Un avion s’est écrasé. Miraculeusement indemnes, quelques rescapés tentent de se remettre du drame avec l’aide d’une jeune psy (Anne Hathaway). Mais quelque chose cloche : pourquoi les passagers disparaissent-ils un à un ? Et qui est ce responsable de la compagnie qui rôde dans les parages ? Epaulée par l’un des survivants (Patrick Wilson), la jolie psy mène l’enquête. Enième succédané du Sixième sens, Les Passagers indifférerait royalement si une part indécidable ne se nichait entre ses plans. Cotonneux, mal assuré, le film toupille comme une valse-hésitation, avance par évitement plutôt qu’avec les engrenages de son scénario, perdu dans un entre-deux ingrat mais toujours équivoque, à deux doigts du nanar, à trois d’un Shyamalan.

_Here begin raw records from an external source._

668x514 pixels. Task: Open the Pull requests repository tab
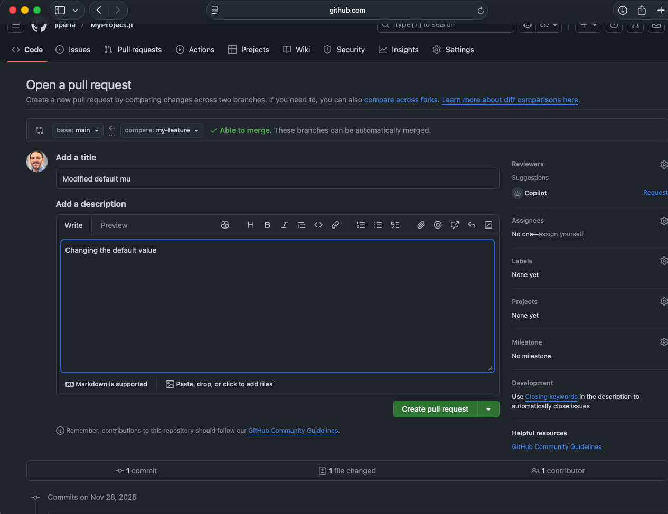133,50
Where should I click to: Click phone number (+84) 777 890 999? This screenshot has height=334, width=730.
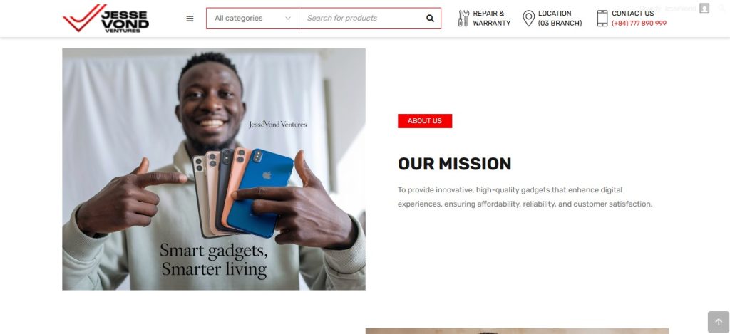pyautogui.click(x=639, y=24)
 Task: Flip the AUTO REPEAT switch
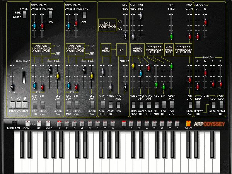pos(213,105)
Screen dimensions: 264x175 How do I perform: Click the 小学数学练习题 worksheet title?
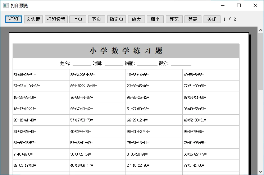pyautogui.click(x=126, y=51)
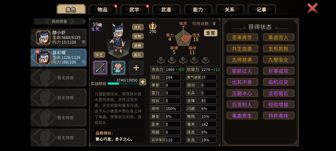
Task: Add equipment in the empty plus slot
Action: (136, 68)
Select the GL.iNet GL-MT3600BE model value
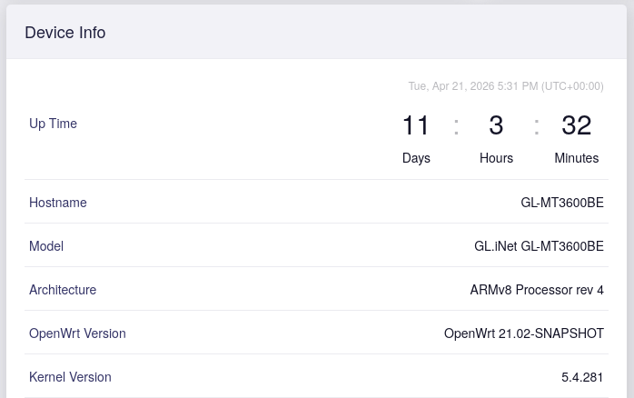This screenshot has width=634, height=398. [x=539, y=246]
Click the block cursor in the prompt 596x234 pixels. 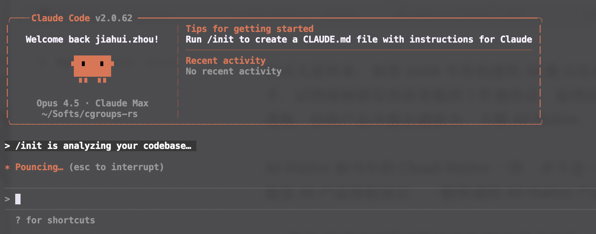pyautogui.click(x=18, y=199)
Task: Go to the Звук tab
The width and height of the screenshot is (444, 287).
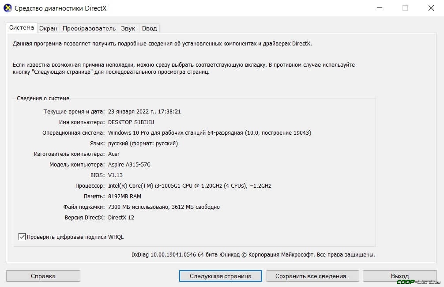Action: click(x=128, y=28)
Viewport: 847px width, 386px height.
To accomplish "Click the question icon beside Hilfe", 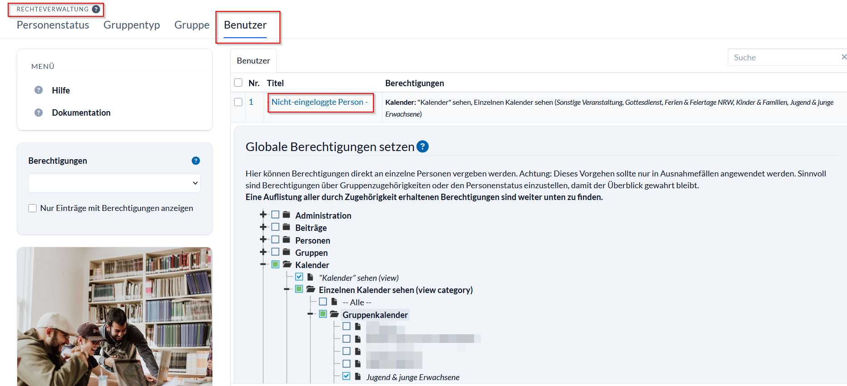I will tap(39, 90).
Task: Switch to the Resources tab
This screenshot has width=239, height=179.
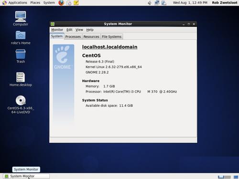Action: pos(91,37)
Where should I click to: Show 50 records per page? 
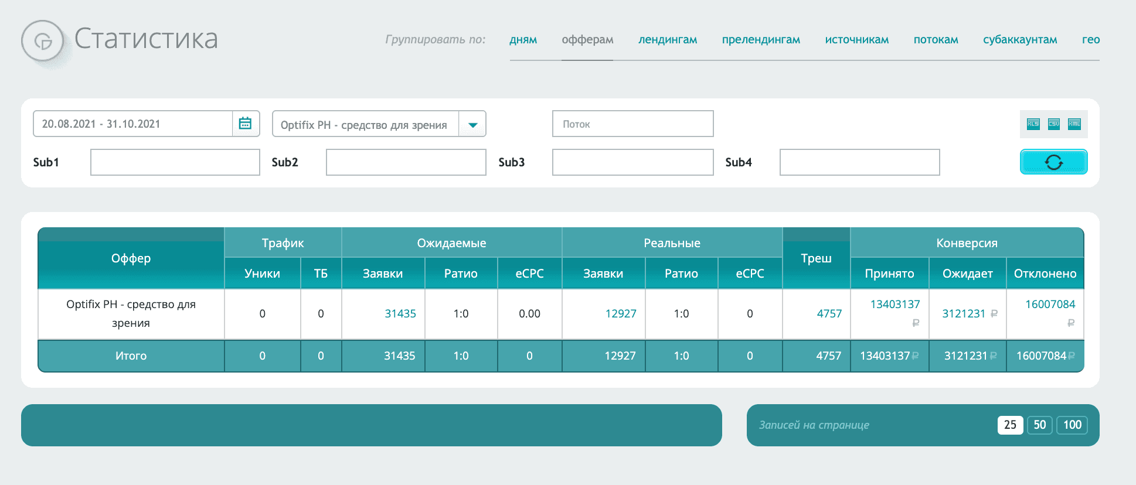1040,425
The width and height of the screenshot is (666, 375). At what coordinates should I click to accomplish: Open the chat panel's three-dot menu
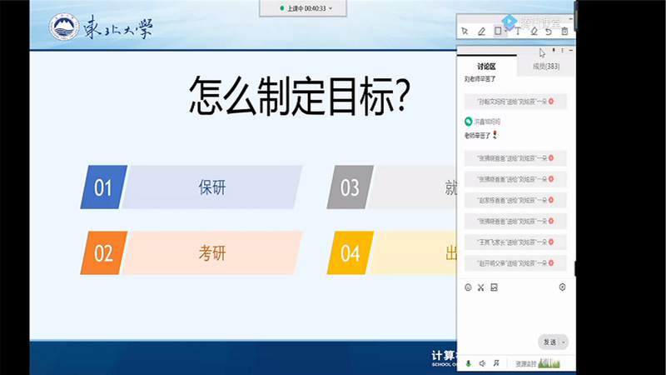pyautogui.click(x=564, y=51)
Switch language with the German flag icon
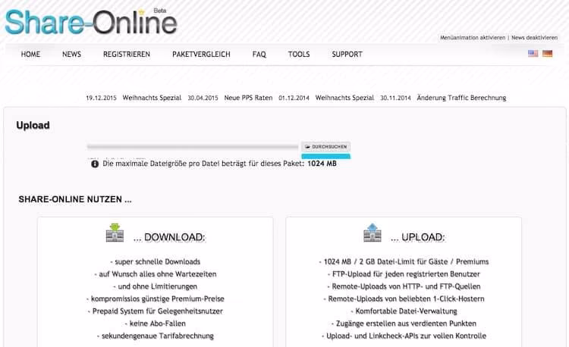 coord(547,54)
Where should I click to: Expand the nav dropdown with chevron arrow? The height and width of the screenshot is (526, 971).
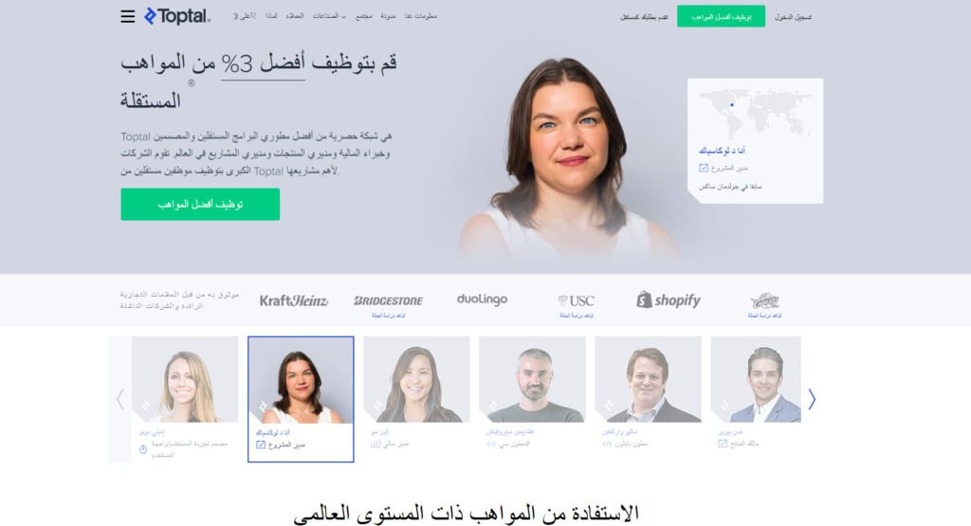(329, 16)
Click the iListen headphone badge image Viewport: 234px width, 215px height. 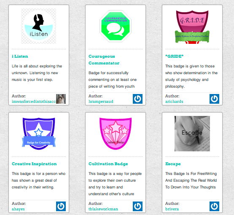click(39, 26)
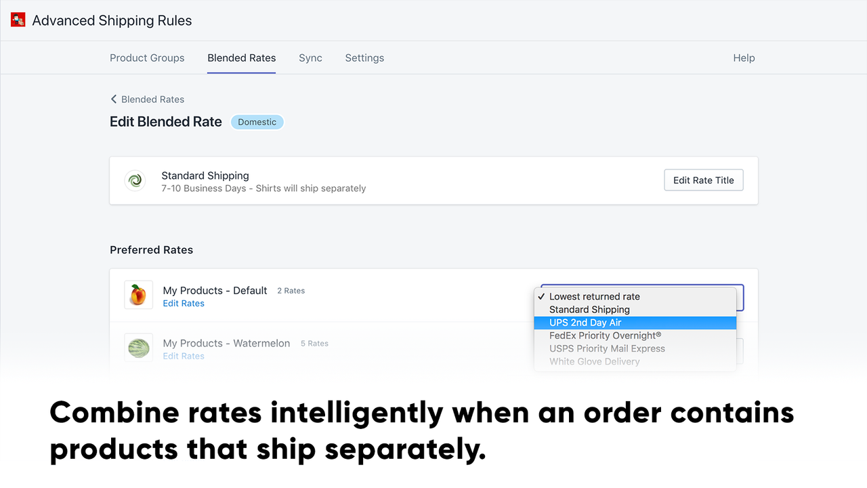Switch to the Product Groups tab
This screenshot has height=488, width=867.
pos(147,58)

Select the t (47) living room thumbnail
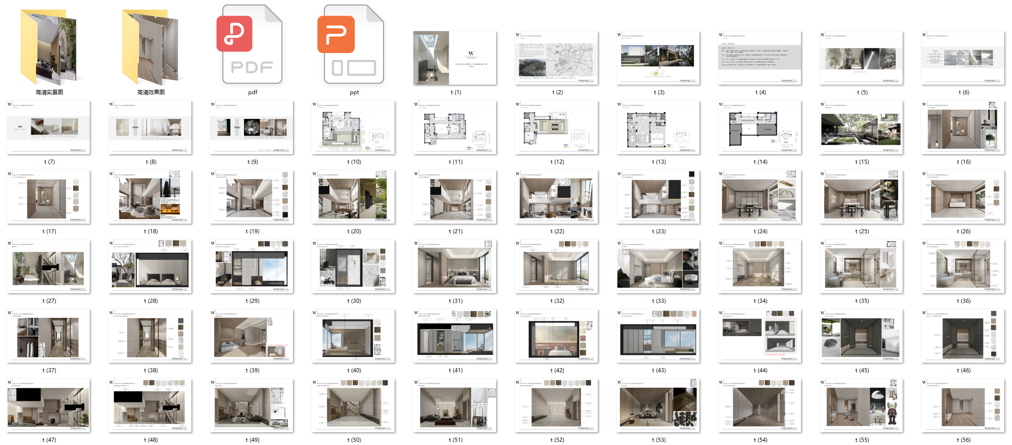point(48,406)
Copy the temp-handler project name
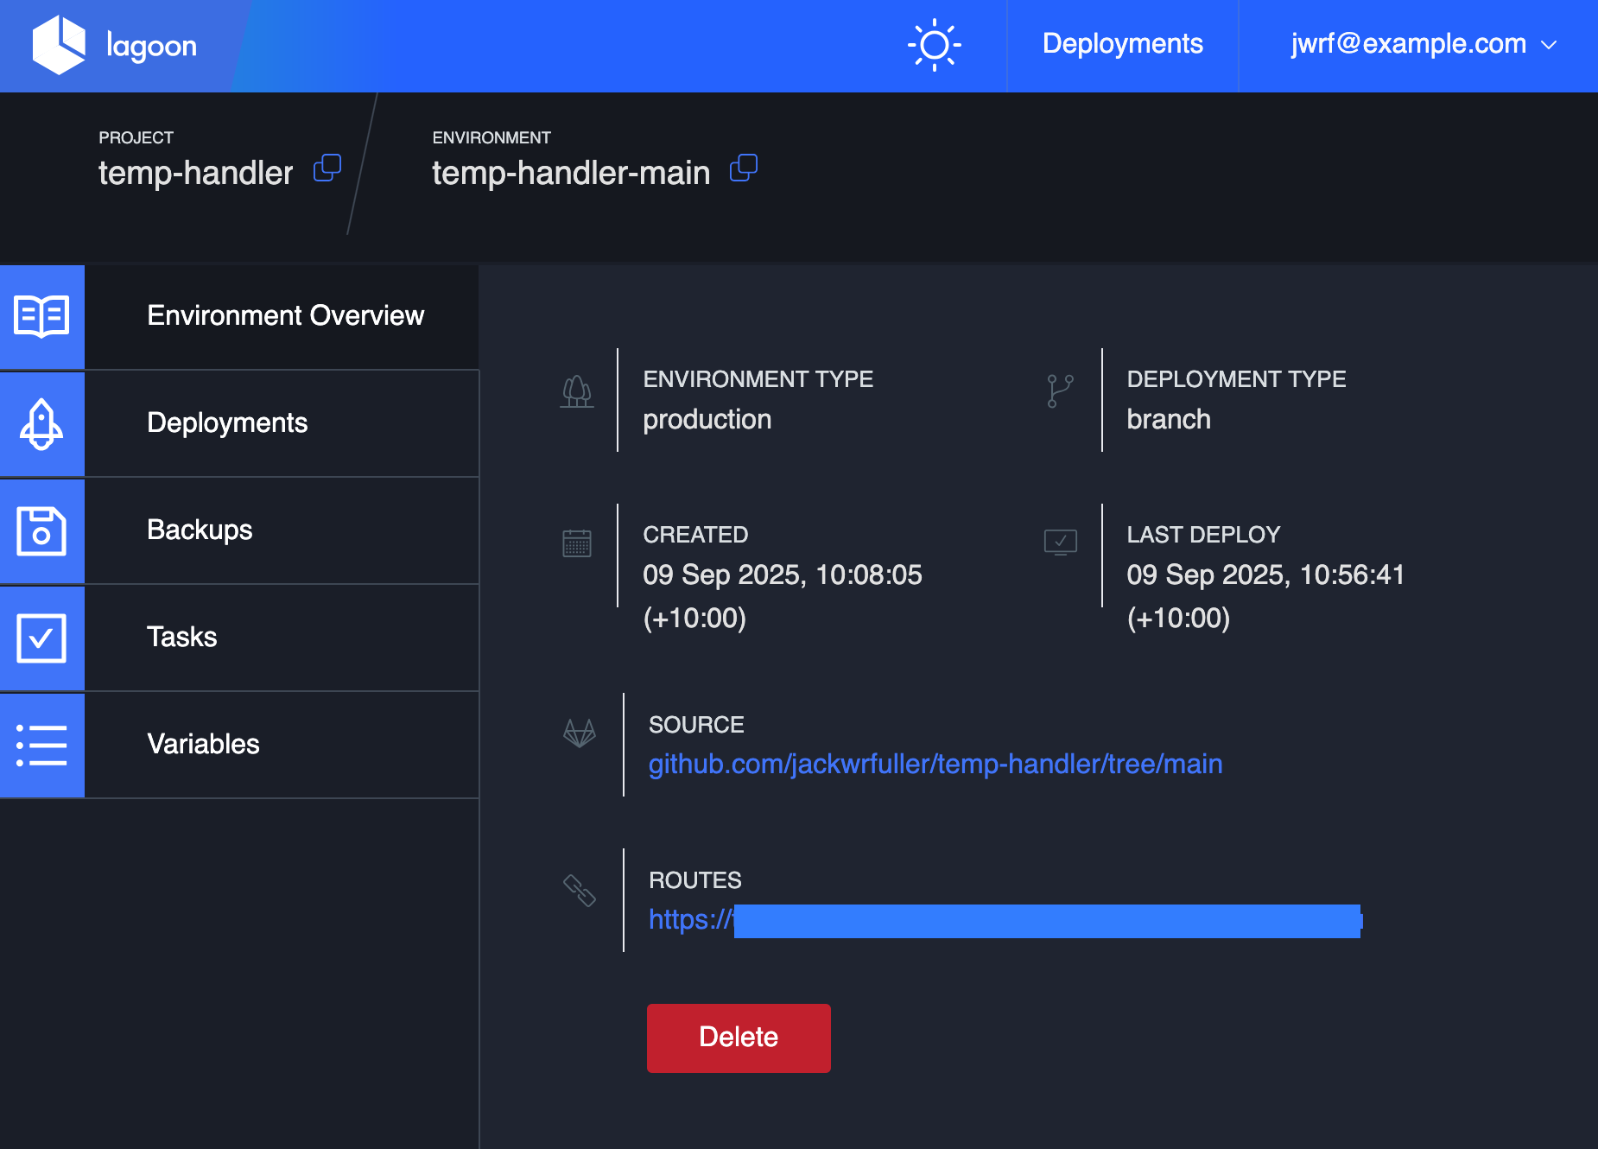 point(327,168)
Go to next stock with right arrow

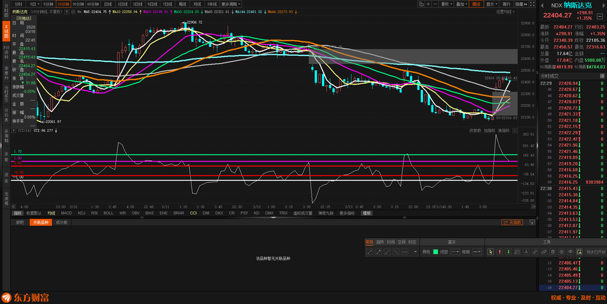pos(603,5)
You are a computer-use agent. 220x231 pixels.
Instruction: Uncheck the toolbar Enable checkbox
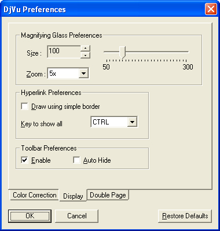click(x=24, y=160)
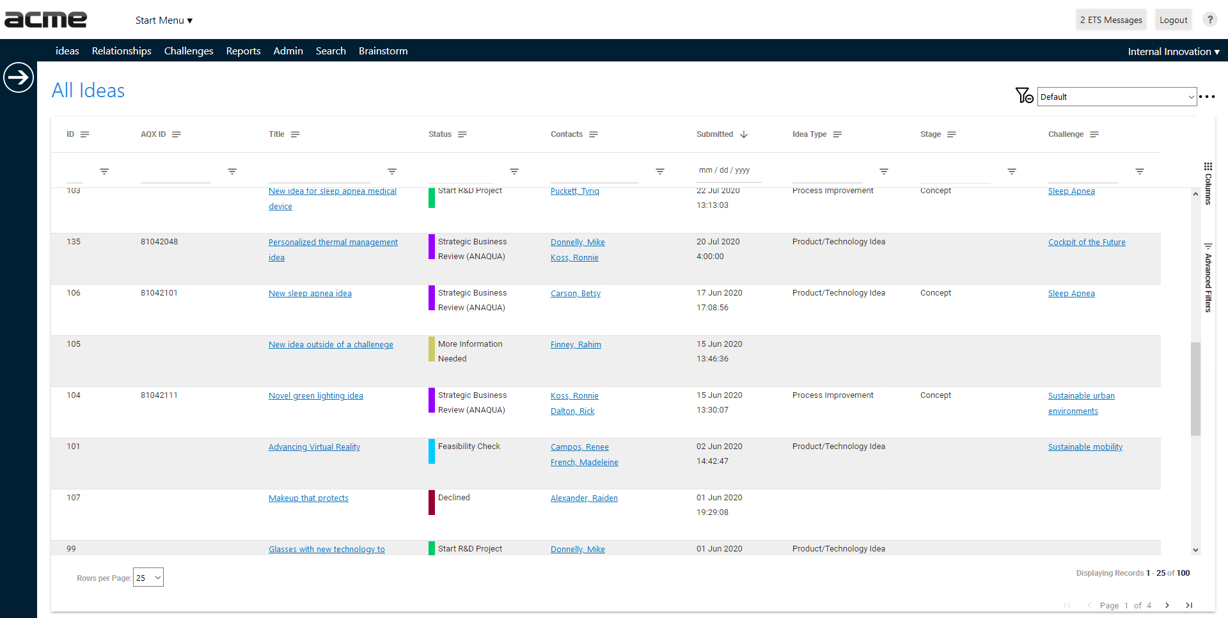Expand the sidebar with the arrow circle icon
This screenshot has width=1228, height=618.
point(19,77)
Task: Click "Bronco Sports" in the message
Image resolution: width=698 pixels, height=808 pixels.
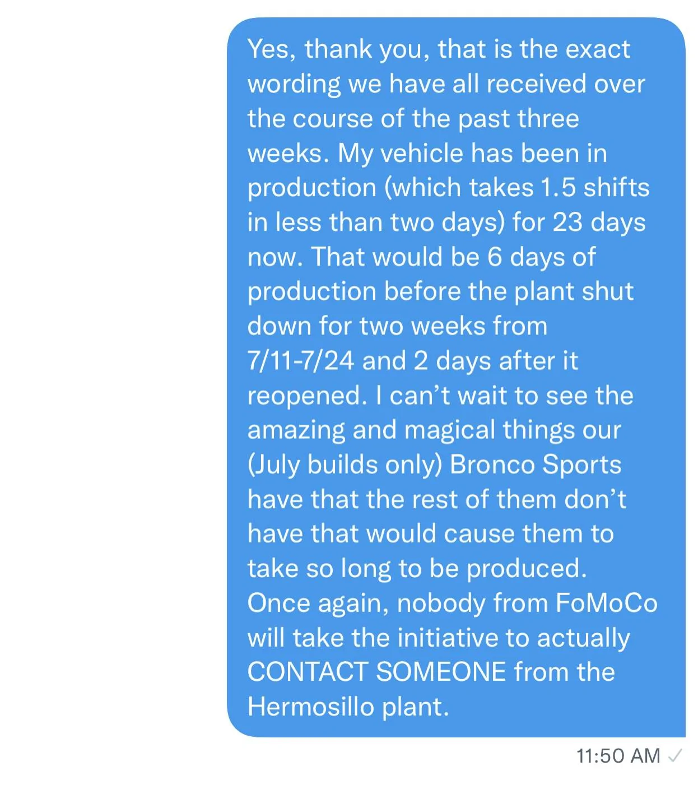Action: coord(536,465)
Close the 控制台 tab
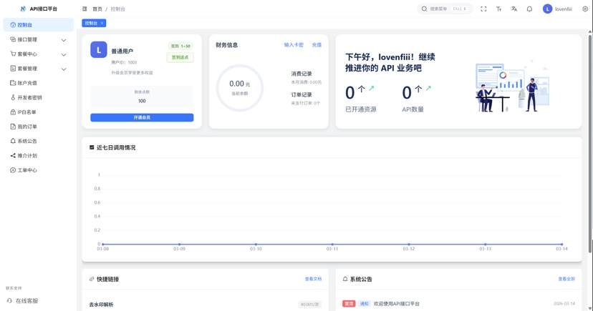 click(102, 24)
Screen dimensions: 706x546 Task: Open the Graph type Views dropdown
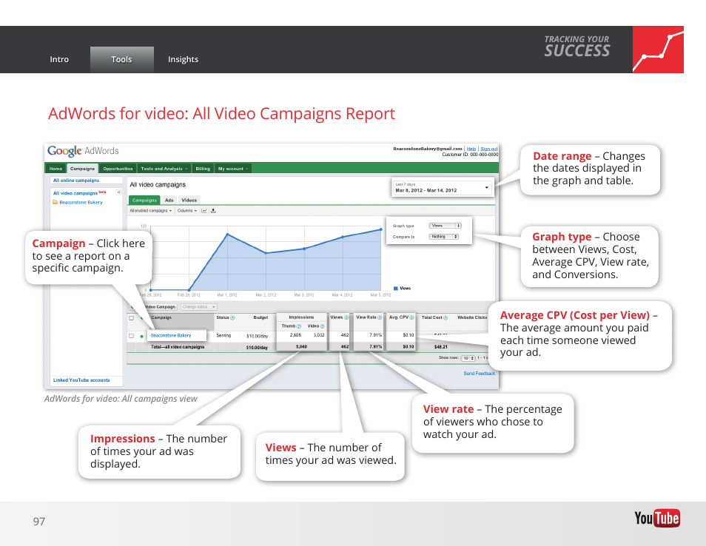446,226
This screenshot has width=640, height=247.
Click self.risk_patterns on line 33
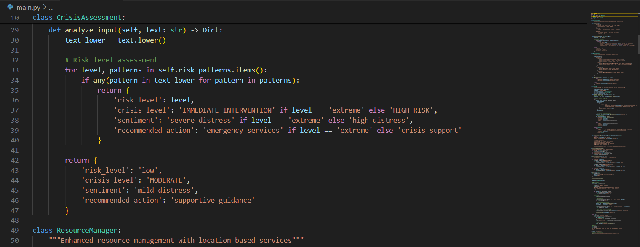click(194, 70)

La chaîne d’événements est bien là, avec ses rebondissements téléphonés et son twist faisandé, mais c’est comme si elle sautait sans prévenir. La scène d’amour, celle du bateau, les apparitions du chien, l’escapade à moto… Régulièrement, Les Passagers se fait la belle vers un autre horizon, vers un autre film discernable dans le lointain, avant de revenir, résigné et penaud, dans le chemin balisé de son script. Une tendance au hors-piste qui ne sauve jamais vraiment le film, mais l’ébrèche in extremis.

Parfait écho de cet objet gazeux, Anne Hathaway joue l’évanescence jusqu’au bout. Tantôt angoissées, tantôt enamourées, ses grandes pupilles roulent d’un bord à l’autre de ses yeux, avec un mélange de candeur forcée et d’accès de sincérité qui est aussi celui du film. Petit à petit, son corps lui-même devient paradoxal – ici opaque, là transparent – s’imposant à chaque plan sans jamais vraiment l’habiter. C’est sa présence nuageuse qui offre au film ses meilleurs moments, comme cette histoire d’amour déconnectée de tout autour de laquelle le scénario gravite sans s’y attacher pour de bon. Le regret est là d’ailleurs. Tout à préparer son fameux twist, Rodrigo Garcia passe à côté de ce qui se joue en travers, préférant nous ramener à la surface de son film plutôt que d’explorer ses warp zones. Jusqu’à la mise en scène, plan-plan au possible, qui ne dit rien de ce qui se trame, n’offre aucune autre lecture que celle de l’emballage, quand le sujet se prêtait à mille trouvailles graphiques et photographiques (songeons à ce qu’en auraient fait Shyamalan ou Asif Kapadia). Malgré de purs instants d’apesanteur, le sort des Passagers était donc scellé d’avance : à force de faire des loopings avec un scénario en plomb, on finit toujours par se crasher.